## Vorliegender Text

<<<<

Beobachtung als Qual
Ob der Tagi das absichtlich macht?
Am früheren Morgen begeistert das Qualitätsorgan seine Leserschaft mit diesem erschütternden, brandaktuellen und weltbewegenden Stoff als Aufmacher:
Aber obwohl er es auf Platz vier der «Beliebtesten Artikel» schafft, hat die Pinkelpause vielleicht doch nicht so performt. Also wird sie ganz oben hiervon abgelöst:
Fast kongenial ist die dazugeschaltete Werbung. Vielleicht hilft das «Niveau Cellular Luminous 630 Intensiv-Serum», ganze 30 ml für schlappe 24.70 im Sonderangebot, bei der Work-Life-Balance.
Aber weiter im wilden Galopp; die breaking news überschlagen sich:
Man beachte auch die Karikatur nach der Devise: Scherz, keiner versteht dich.
Apropos breaking news:
Das Unwetter war am Mittwochmorgen …
Aber es gibt neuere Meldungen, die unbedingt in ein Qualitätsmedium gehören:
Da pausiert selbst der US-Wahlkampf. DIE Heidi Klum, die «Queen of Halloween», hat sich, die Sensation, als ET verkleidet. Hat man Worte? ZACKBUM nicht.
Aber wenn alle Stricke reissen, sind Polizeimeldungen die letzte Rettung für eine verzweifelte Redaktion:
Eigentlich steht der Mann unter Quarantäne, aber hier übertrifft er sich mal wieder dermassen selbst, dass zumindest der Titel seiner Blödel-Kolumne dokumentiert werden muss:
Bei allen Heiligen, das soll der Aufmacher der Rubrik «International» sein? Dann doch lieber jeder beliebige Schwachsinn aus München.
Aber Gott sei Dank greift dann noch der «Newschef beim Tages-Anzeiger; verantwortlich für die aktuelle Berichterstattung und das Sitemanagement» mit einem richtigen Brüller ein. Allerdings abgeschrieben aus der englischen «Daily Mail», auch so einem Qualitätsblatt:
«Zugetragen habe sich der Vorfall 1993 im New Yorker Plaza Hotel», kolportiert der «Newschef» Adrian Eng. Dort habe Trump sie auf sein Hotelzimmer bestellt, wo sie sicherlich erwartete, von ihm Tipps zum Haarfärben zu bekommen. Stattdessen habe er sie «unaufgefordert geküsst» und begrapscht. Allerdings sei es nicht zum Äussersten gekommen, weil das Model ganz clever war: «Keul habe sich aus der misslichen Lage befreien können, indem sie Trump auf ein anderes Mal vertröstet habe. Sie hätten sich dann noch für rund eine halbe Stunde unterhalten, Trump habe ihr angeboten, für sie in den USA einen Platz an einer Universität zu organisieren.»
Das steht ursprünglich in diesem hochstehenden Organ:
Ach, und wieso brauchte Keul doch mehr als 30 Jahre, um mit diesem schrecklichen Vorfall an die Öffentlichkeit zu gehen?

>>>>

## Aufgabe 1
Beantworte anhand des Textes „Beobachtung als Qual“ die folgenden Fragen und kennzeichne die Antworten ebenso:
(a) Welche Menge des Intensiv-Serums wird zu welchem Preis im Sonderangebot beworben?
(b) Als was hat sich Heidi Klum verkleidet?
(c) In welchem Jahr und in welchem Hotel soll sich der Vorfall mit Trump zugetragen haben?
## Aufgabe 2
Gib aus dem Text „Beobachtung als Qual“ den Abschnitt wortgetreu aus, der mit „Am früheren Morgen“ beginnt und sich bis einschließlich „keiner versteht dich.“ erstreckt.
## Aufgabe 3
Prüfe, ob die folgenden Aussagen mit dem Text „Beobachtung als Qual“ übereinstimmen. Antworte jeweils mit Ja oder Nein und zitiere die entscheidenden Worte des Textes genau:
(a) Die Geschichte über Trump wurde aus der «Daily Mail» übernommen.
(b) Der Artikel über die Pinkelpause erreichte Platz eins der beliebtesten Artikel.
(c) Laut dem Text kam es im Hotelzimmer zum Äussersten.
Die anschließenden Daten stehen in keinem Zusammenhang mit dem Text.

## Datenauszüge
<<<<

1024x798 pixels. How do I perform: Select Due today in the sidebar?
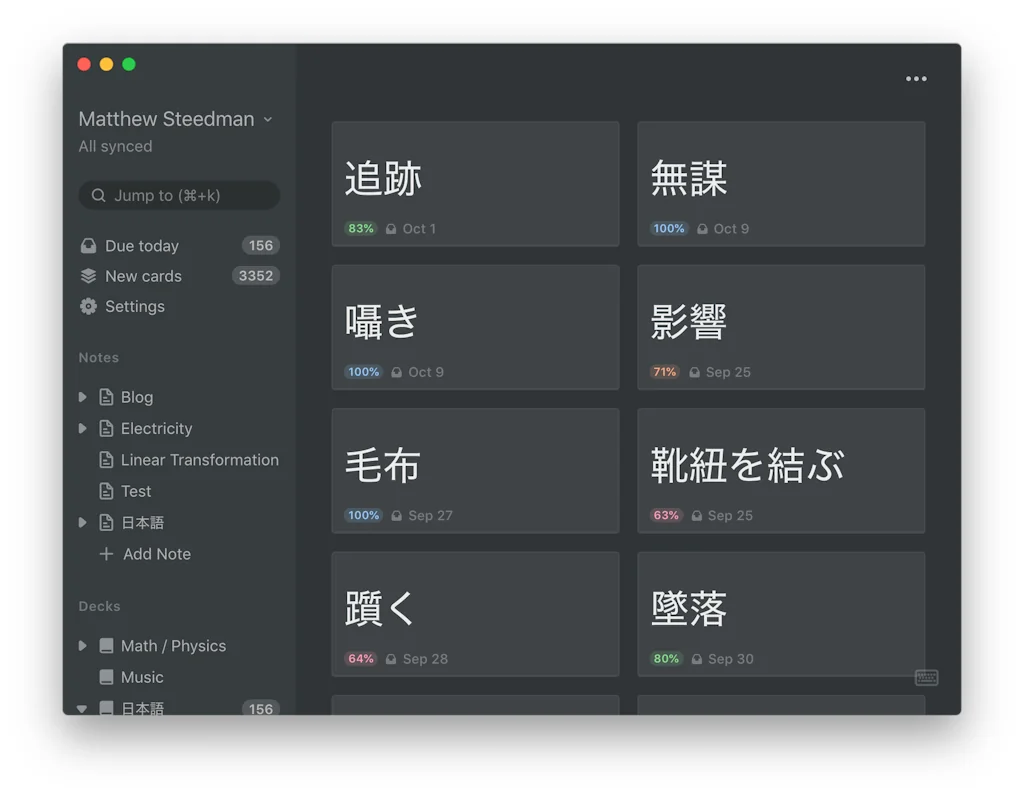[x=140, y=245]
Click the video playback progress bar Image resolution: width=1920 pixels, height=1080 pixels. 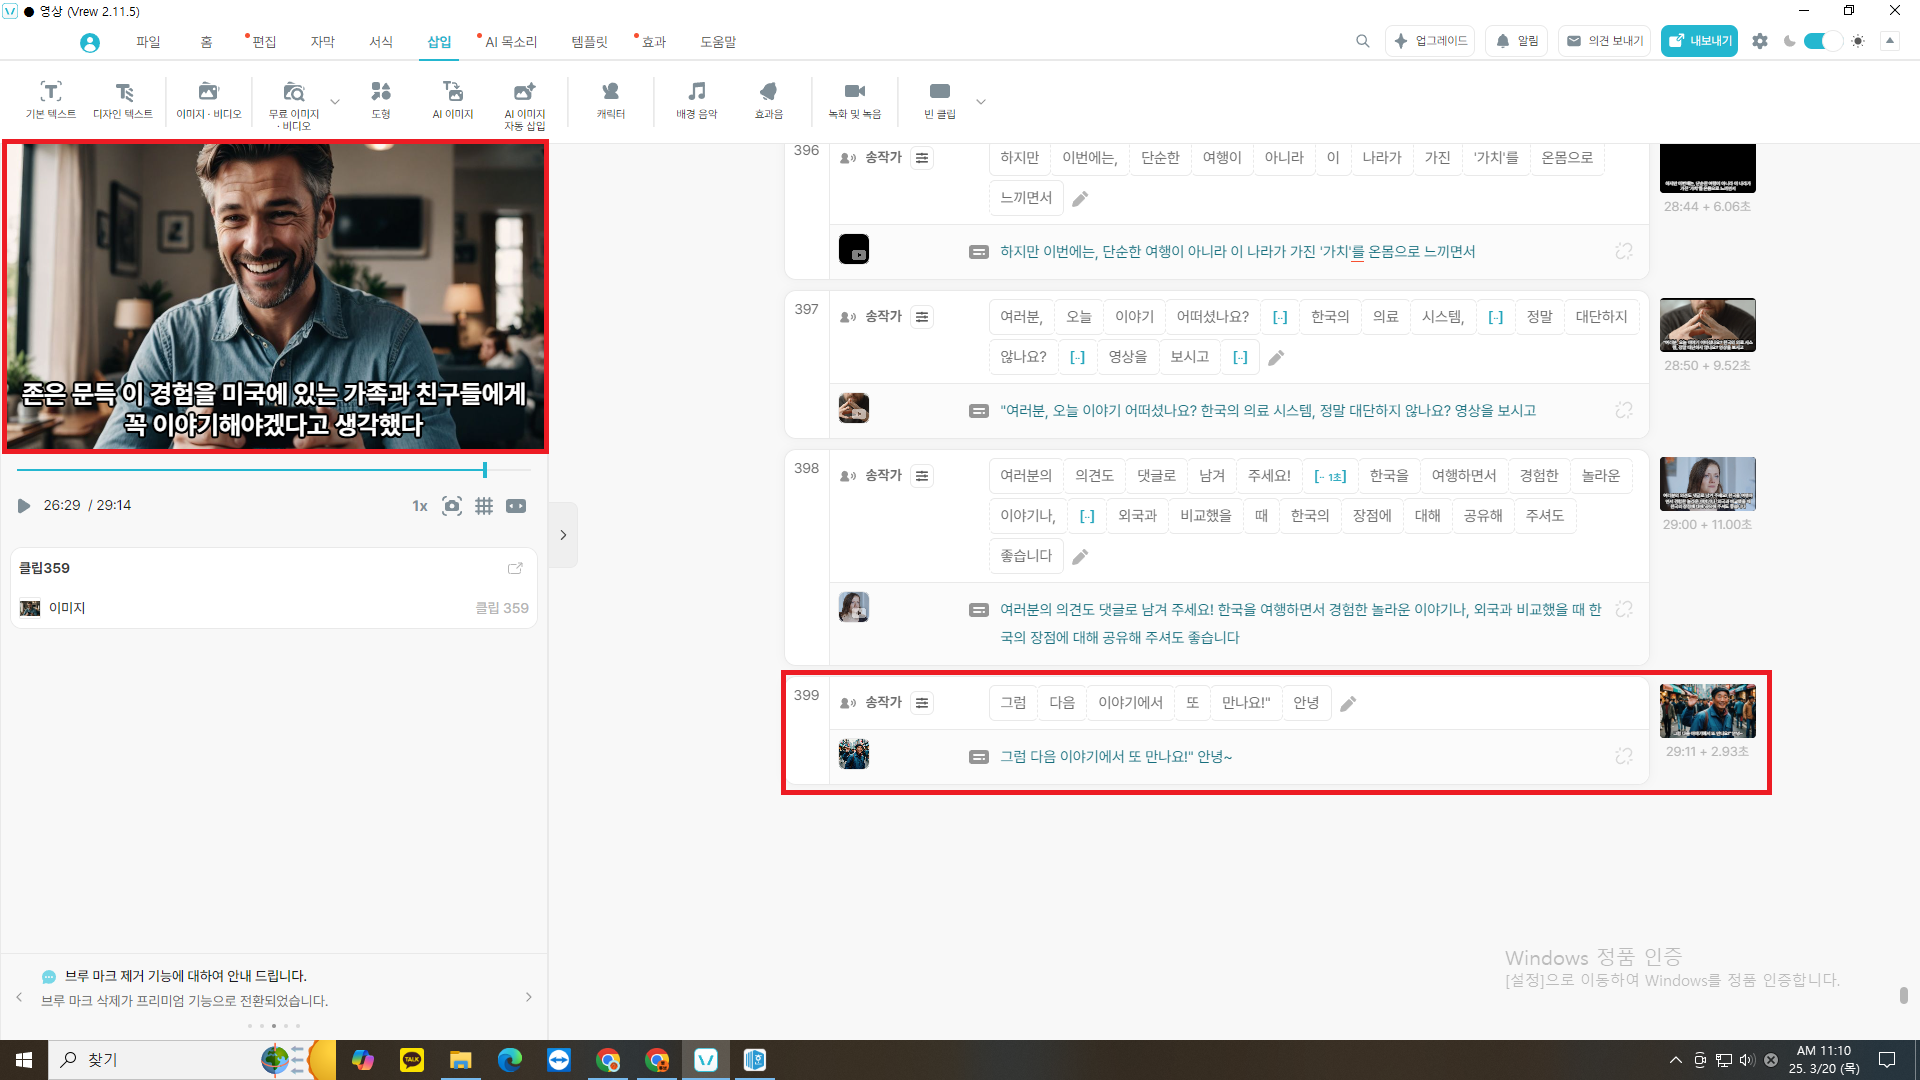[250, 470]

>>>>
<<<<

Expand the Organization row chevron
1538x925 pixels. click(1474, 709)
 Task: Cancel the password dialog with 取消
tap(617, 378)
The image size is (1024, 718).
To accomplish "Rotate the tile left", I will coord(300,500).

>>>>
<<<<

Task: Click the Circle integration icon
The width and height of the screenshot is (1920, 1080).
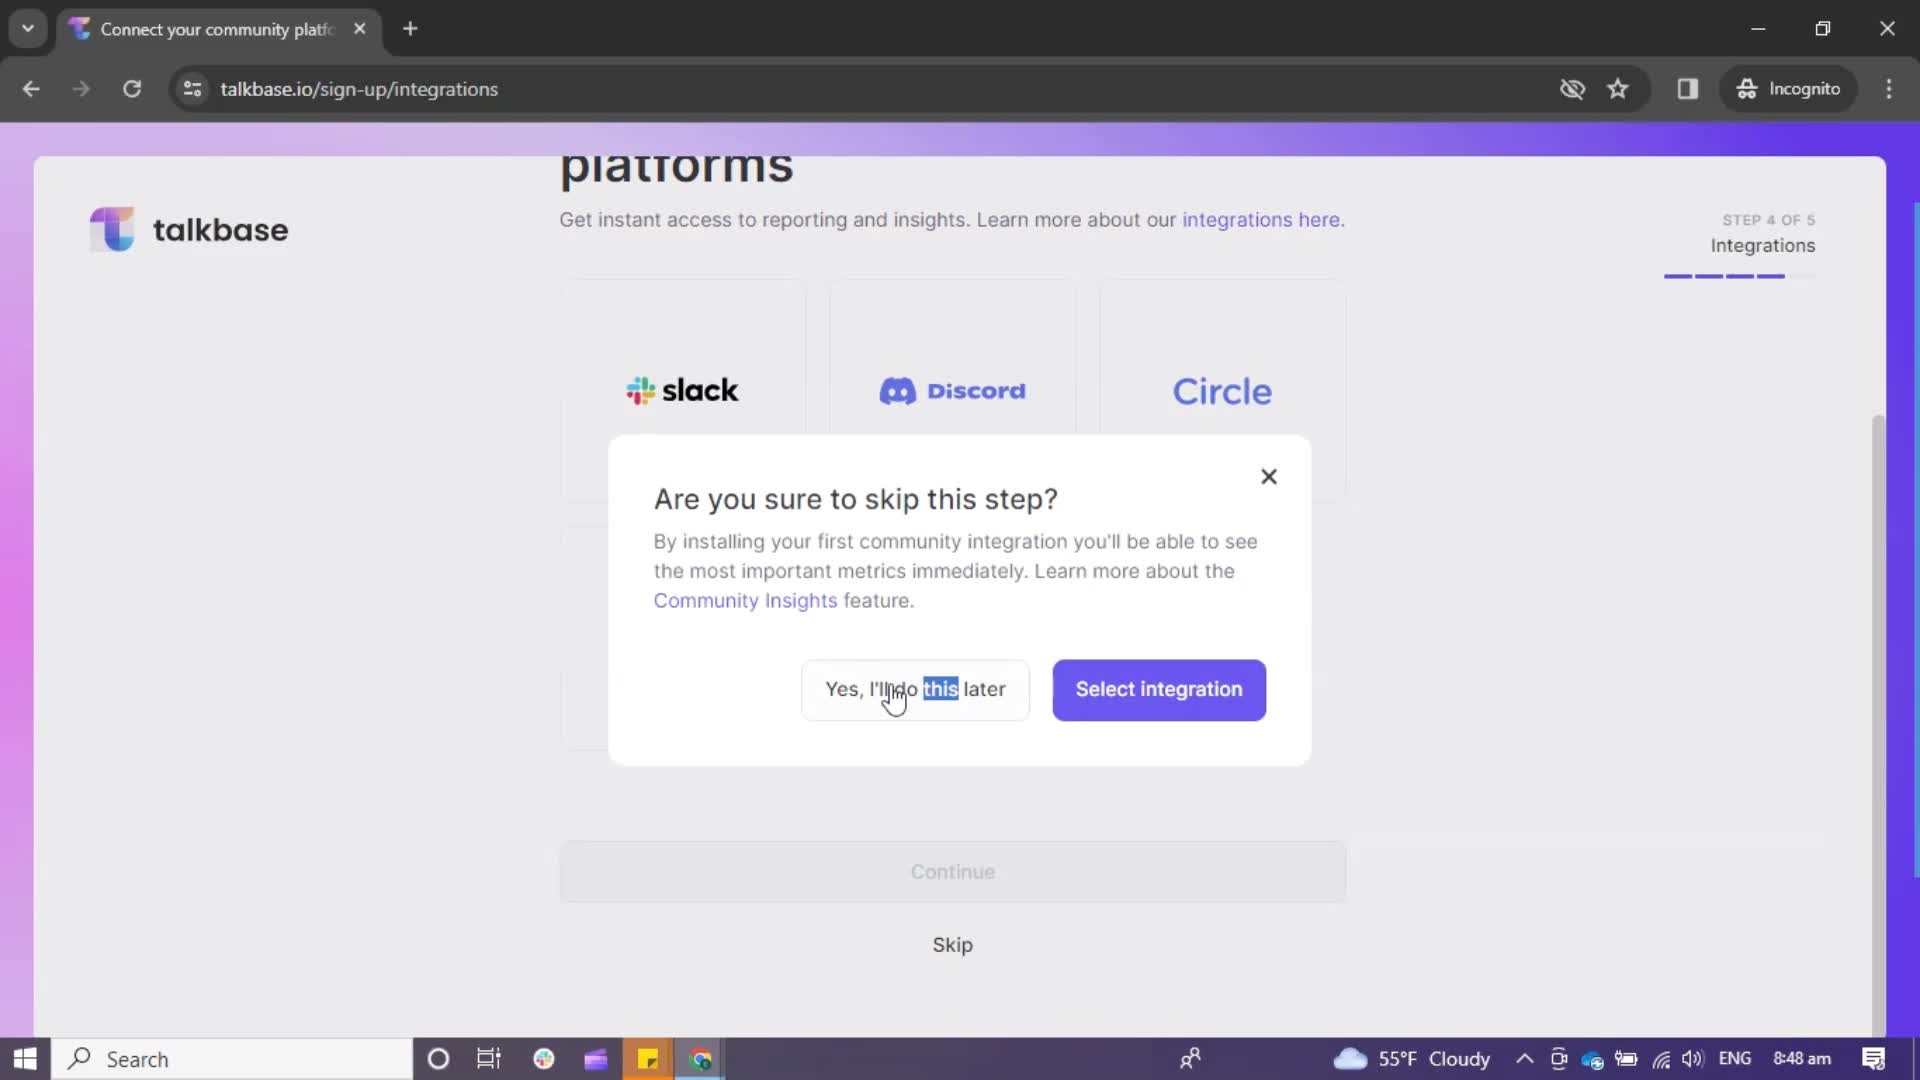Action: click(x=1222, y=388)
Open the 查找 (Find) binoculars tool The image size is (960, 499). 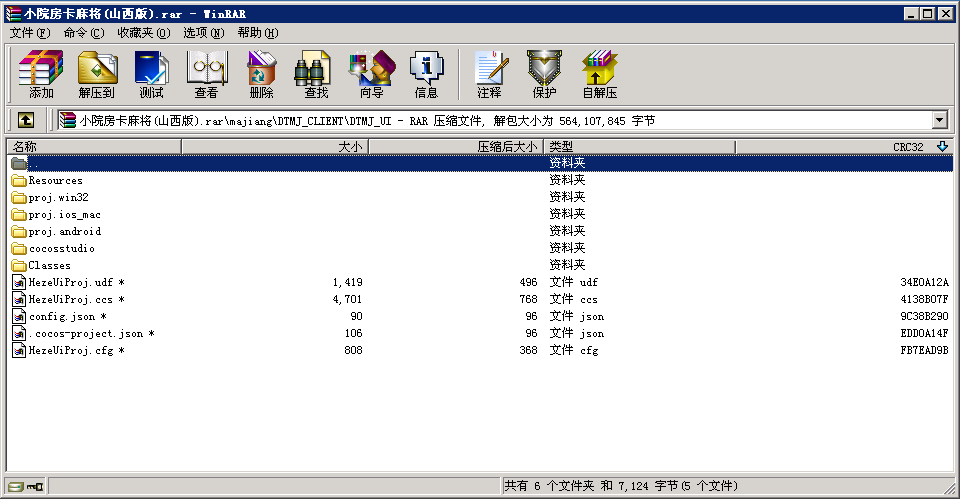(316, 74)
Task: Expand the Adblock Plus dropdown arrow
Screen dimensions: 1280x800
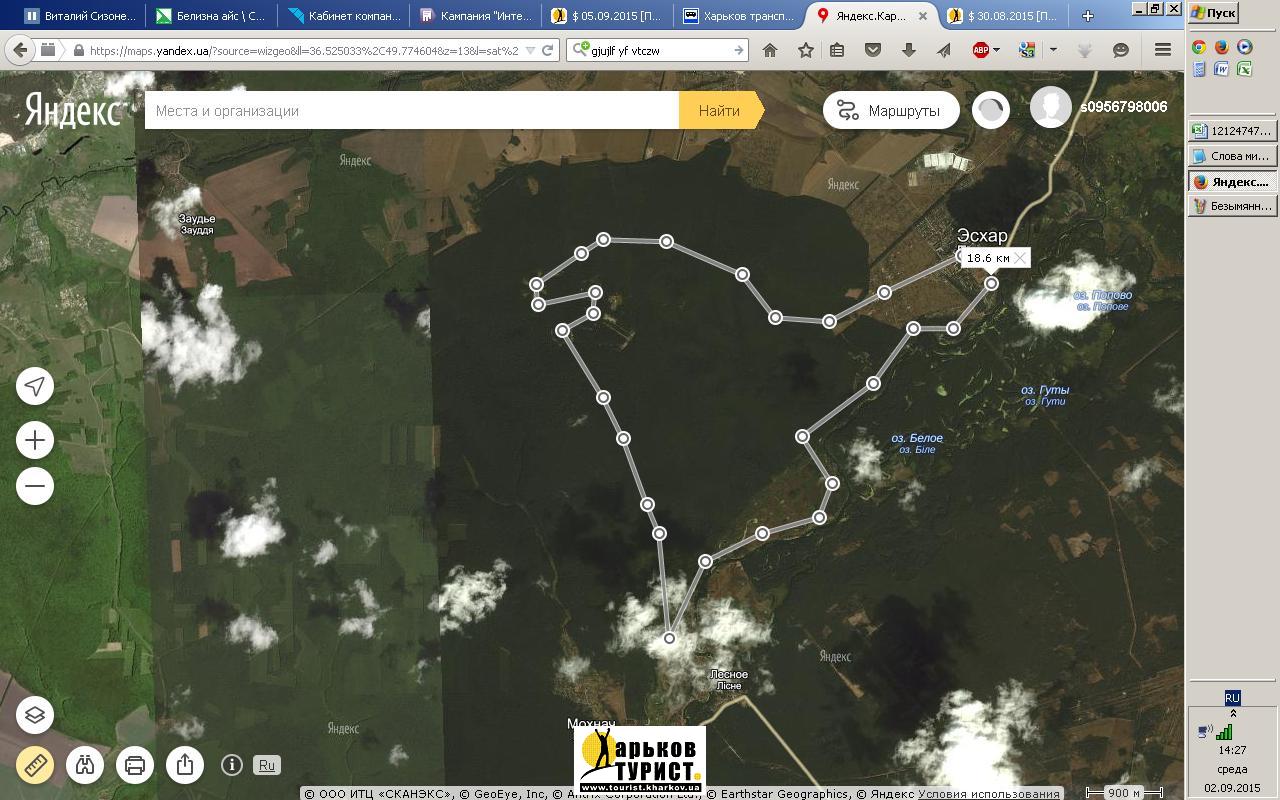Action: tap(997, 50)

>>>>

## Ausgabe 1
(a) 30 ml für 24.70
(b) Als ET
(c) 1993 im New Yorker Plaza Hotel

## Ausgabe 2
Am früheren Morgen begeistert das Qualitätsorgan seine Leserschaft mit diesem erschütternden, brandaktuellen und weltbewegenden Stoff als Aufmacher:
Aber obwohl er es auf Platz vier der «Beliebtesten Artikel» schafft, hat die Pinkelpause vielleicht doch nicht so performt. Also wird sie ganz oben hiervon abgelöst:
Fast kongenial ist die dazugeschaltete Werbung. Vielleicht hilft das «Niveau Cellular Luminous 630 Intensiv-Serum», ganze 30 ml für schlappe 24.70 im Sonderangebot, bei der Work-Life-Balance.
Aber weiter im wilden Galopp; die breaking news überschlagen sich:
Man beachte auch die Karikatur nach der Devise: Scherz, keiner versteht dich.

## Ausgabe 3
(a) Ja: „Allerdings abgeschrieben aus der englischen «Daily Mail»“
(b) Nein: „obwohl er es auf Platz vier der «Beliebtesten Artikel» schafft“
(c) Nein: „Allerdings sei es nicht zum Äussersten gekommen“